Dataset entries
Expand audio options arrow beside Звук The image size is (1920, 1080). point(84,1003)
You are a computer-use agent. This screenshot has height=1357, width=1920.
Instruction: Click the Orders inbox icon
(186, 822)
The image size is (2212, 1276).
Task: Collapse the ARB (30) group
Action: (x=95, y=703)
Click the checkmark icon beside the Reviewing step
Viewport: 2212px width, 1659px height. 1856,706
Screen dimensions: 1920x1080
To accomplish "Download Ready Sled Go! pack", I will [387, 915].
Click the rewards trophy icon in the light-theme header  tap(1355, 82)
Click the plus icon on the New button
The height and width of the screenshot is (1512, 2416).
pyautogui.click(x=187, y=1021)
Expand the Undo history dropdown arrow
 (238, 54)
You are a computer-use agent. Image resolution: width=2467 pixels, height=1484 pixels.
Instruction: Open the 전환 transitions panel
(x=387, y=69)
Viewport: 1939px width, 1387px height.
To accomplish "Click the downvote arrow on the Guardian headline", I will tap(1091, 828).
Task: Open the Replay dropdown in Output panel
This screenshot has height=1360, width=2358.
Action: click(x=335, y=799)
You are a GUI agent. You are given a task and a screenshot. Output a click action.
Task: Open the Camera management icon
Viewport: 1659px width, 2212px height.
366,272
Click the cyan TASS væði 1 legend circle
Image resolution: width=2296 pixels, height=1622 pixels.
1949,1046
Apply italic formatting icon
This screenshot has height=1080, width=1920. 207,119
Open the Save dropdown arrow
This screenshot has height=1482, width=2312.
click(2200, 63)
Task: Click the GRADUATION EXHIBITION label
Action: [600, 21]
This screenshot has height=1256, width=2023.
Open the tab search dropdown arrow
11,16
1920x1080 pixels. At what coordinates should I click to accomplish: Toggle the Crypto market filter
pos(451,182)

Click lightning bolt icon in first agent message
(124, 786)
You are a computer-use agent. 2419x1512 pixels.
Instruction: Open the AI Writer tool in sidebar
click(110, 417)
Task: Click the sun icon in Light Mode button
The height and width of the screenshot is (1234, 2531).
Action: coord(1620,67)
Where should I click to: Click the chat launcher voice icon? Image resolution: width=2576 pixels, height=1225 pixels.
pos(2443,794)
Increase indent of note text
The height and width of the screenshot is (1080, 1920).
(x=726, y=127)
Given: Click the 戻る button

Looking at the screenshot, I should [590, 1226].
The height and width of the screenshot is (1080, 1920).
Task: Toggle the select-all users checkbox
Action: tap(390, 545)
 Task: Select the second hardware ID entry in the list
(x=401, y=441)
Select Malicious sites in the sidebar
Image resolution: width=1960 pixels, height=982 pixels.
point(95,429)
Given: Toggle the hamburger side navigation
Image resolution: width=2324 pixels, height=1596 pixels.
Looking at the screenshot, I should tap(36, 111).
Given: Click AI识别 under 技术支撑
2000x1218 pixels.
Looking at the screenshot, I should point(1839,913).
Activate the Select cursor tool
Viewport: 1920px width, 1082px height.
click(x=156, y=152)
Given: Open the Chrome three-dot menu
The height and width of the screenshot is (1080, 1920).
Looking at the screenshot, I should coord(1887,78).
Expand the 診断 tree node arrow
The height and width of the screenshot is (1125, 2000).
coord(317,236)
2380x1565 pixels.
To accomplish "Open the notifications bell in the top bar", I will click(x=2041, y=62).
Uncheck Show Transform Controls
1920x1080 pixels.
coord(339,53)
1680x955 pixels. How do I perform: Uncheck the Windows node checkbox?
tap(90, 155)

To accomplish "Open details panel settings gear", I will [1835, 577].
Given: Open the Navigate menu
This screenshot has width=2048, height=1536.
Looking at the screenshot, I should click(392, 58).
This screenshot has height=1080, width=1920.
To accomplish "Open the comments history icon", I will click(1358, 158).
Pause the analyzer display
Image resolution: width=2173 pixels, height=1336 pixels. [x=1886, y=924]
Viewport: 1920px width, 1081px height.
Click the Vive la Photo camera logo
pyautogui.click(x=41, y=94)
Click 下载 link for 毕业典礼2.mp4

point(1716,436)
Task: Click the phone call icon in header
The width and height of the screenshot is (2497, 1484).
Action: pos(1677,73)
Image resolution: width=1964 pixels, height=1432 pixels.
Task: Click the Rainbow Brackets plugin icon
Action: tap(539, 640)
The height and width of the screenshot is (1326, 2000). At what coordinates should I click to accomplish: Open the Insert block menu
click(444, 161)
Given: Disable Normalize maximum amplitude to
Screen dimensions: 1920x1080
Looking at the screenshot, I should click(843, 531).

Problem to work on
Produce an exact copy of every entry above.

Answer section
Expand audio options arrow beside Звук The image size is (1920, 1080). point(84,1003)
You are a computer-use agent. This screenshot has height=1357, width=1920.
Instruction: Click the Orders inbox icon
(186, 822)
The image size is (2212, 1276).
Task: Collapse the ARB (30) group
Action: (x=95, y=703)
Click the checkmark icon beside the Reviewing step
Viewport: 2212px width, 1659px height. 1856,706
Screen dimensions: 1920x1080
To accomplish "Download Ready Sled Go! pack", I will [387, 915].
Click the rewards trophy icon in the light-theme header  tap(1355, 82)
Click the plus icon on the New button
The height and width of the screenshot is (1512, 2416).
pyautogui.click(x=187, y=1021)
Expand the Undo history dropdown arrow
 (238, 54)
You are a computer-use agent. Image resolution: width=2467 pixels, height=1484 pixels.
Instruction: Open the 전환 transitions panel
(x=387, y=69)
Viewport: 1939px width, 1387px height.
To accomplish "Click the downvote arrow on the Guardian headline", I will tap(1091, 828).
Task: Open the Replay dropdown in Output panel
This screenshot has height=1360, width=2358.
Action: click(x=335, y=799)
You are a GUI agent. You are given a task and a screenshot. Output a click action.
Task: Open the Camera management icon
Viewport: 1659px width, 2212px height.
366,272
Click the cyan TASS væði 1 legend circle
Image resolution: width=2296 pixels, height=1622 pixels.
1949,1046
Apply italic formatting icon
This screenshot has height=1080, width=1920. 207,119
Open the Save dropdown arrow
This screenshot has height=1482, width=2312.
click(2200, 63)
Task: Click the GRADUATION EXHIBITION label
Action: [600, 21]
This screenshot has height=1256, width=2023.
Open the tab search dropdown arrow
11,16
1920x1080 pixels. At what coordinates should I click to accomplish: Toggle the Crypto market filter
pos(451,182)

Click lightning bolt icon in first agent message
(124, 786)
You are a computer-use agent. 2419x1512 pixels.
Instruction: Open the AI Writer tool in sidebar
click(110, 417)
Task: Click the sun icon in Light Mode button
The height and width of the screenshot is (1234, 2531).
Action: coord(1620,67)
Where should I click to: Click the chat launcher voice icon? Image resolution: width=2576 pixels, height=1225 pixels.
pos(2443,794)
Increase indent of note text
The height and width of the screenshot is (1080, 1920).
(x=726, y=127)
Given: Click the 戻る button

Looking at the screenshot, I should [590, 1226].
The height and width of the screenshot is (1080, 1920).
Task: Toggle the select-all users checkbox
Action: tap(390, 545)
 Task: Select the second hardware ID entry in the list
(x=401, y=441)
Select Malicious sites in the sidebar
Image resolution: width=1960 pixels, height=982 pixels.
point(95,429)
Given: Toggle the hamburger side navigation
Image resolution: width=2324 pixels, height=1596 pixels.
Looking at the screenshot, I should tap(36, 111).
Given: Click AI识别 under 技术支撑
2000x1218 pixels.
Looking at the screenshot, I should point(1839,913).
Activate the Select cursor tool
Viewport: 1920px width, 1082px height.
click(x=156, y=152)
Given: Open the Chrome three-dot menu
The height and width of the screenshot is (1080, 1920).
Looking at the screenshot, I should coord(1887,78).
Expand the 診断 tree node arrow
The height and width of the screenshot is (1125, 2000).
coord(317,236)
2380x1565 pixels.
To accomplish "Open the notifications bell in the top bar", I will click(x=2041, y=62).
Uncheck Show Transform Controls
1920x1080 pixels.
coord(339,53)
1680x955 pixels. How do I perform: Uncheck the Windows node checkbox?
tap(90, 155)

To accomplish "Open details panel settings gear", I will [1835, 577].
Given: Open the Navigate menu
This screenshot has width=2048, height=1536.
Looking at the screenshot, I should click(392, 58).
This screenshot has height=1080, width=1920.
To accomplish "Open the comments history icon", I will click(1358, 158).
Pause the analyzer display
Image resolution: width=2173 pixels, height=1336 pixels. [x=1886, y=924]
Viewport: 1920px width, 1081px height.
Click the Vive la Photo camera logo
pyautogui.click(x=41, y=94)
Click 下载 link for 毕业典礼2.mp4

point(1716,436)
Task: Click the phone call icon in header
The width and height of the screenshot is (2497, 1484).
Action: pos(1677,73)
Image resolution: width=1964 pixels, height=1432 pixels.
Task: Click the Rainbow Brackets plugin icon
Action: tap(539, 640)
The height and width of the screenshot is (1326, 2000). At what coordinates should I click to accomplish: Open the Insert block menu
click(444, 161)
Given: Disable Normalize maximum amplitude to
Screen dimensions: 1920x1080
Looking at the screenshot, I should click(843, 531).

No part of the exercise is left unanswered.